Sure, no sign of sourdough bread or sandwiches yet. But on the world’s most populous island, familiarity is never too far away, either. Kediri is happening. When we need a break from nasi putih lunch boxes, there’s Pizza Hut. We’ve got shopping malls. There are cafes with wifi in the city center. Go-Car is the local Uber or Lyft alternative when I can’t make it there on bike. And for emergencies, most convenient stores stock Oreos.

Still, Peace Corps training isn’t all tea and jello, although there’s plenty of each to go around. The day-to-day involves bucket showers (called mandi), squatty potties, washing clothes by hand, learning to speak Indonesian and now Javanese, riding a bicycle in crazy traffic, strangers asking—or not asking—for photos, sweating constantly, and shaking hands (called salim) with absolutely every lady in sight. We’re salim-ing all day long.


Culture, man. Integration is a process. Language learning is a process. Steaming rice is a process. It’s all a process, and we’re processing. Sometimes people hand me their baby, take my photo, and then take their kid back and walk away. Not everything makes sense, and that’s okay.

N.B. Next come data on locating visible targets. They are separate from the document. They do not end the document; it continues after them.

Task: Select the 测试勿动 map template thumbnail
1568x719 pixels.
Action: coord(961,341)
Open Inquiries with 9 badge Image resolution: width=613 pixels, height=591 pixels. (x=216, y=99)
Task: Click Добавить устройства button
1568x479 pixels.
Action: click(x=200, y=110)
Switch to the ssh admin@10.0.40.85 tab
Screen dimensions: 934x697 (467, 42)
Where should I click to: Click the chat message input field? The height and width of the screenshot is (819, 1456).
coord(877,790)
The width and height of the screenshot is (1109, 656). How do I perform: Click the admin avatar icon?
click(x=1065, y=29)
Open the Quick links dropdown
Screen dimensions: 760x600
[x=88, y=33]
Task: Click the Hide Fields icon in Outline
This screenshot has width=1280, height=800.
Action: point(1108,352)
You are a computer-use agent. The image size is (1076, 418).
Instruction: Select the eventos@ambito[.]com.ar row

My little block in Kediri certainly has its perks. First, my keluarga has a mango tree. I thought Java only had two seasons: dry and rainy. Not true. There’s also mango season, and it’s happening right now. Ibu climbs the tree and collects the mangos. There’s a technique to picking mangos, and she’s got game.

mango tree

Then there’s Coco (pronounced Cho-cho). Coco is a guinea pig that lives outside our home. He’s nobody’s pet, my host sisters swear they don’t feed him, and we spot him maybe once every week or two. Where is Coco when he’s nowhere to be seen? My Nine-year-old host sister says he’s jalan-jalan—just going for a walk. It took me seven weeks to finally snag a photo as proof of Coco’s existence. Sad to report, though: he’s impossible to catch.

Coco guinea pig

Beyond our home, Kediri is flat. Rice paddies, busy streets, and one-story buildings. Not a hill or flight of stairs in my village, or desa. With the mountains in the background, the quiet green space—beside a sawah field is the place to be.

rice paddy kediri

The other weekend, volunteers in our desa planned a day trip with our host families. Destination: Gunung Kelud, a nearby mountain. Locals expressed urgency about the dingin. It’s soooo cold there, they said. Jackets required. I’d like to report back that walking uphill in 85 degree heat does not warrant layers. But please, dress as you like. With a view like this one, it’s worth the sweat.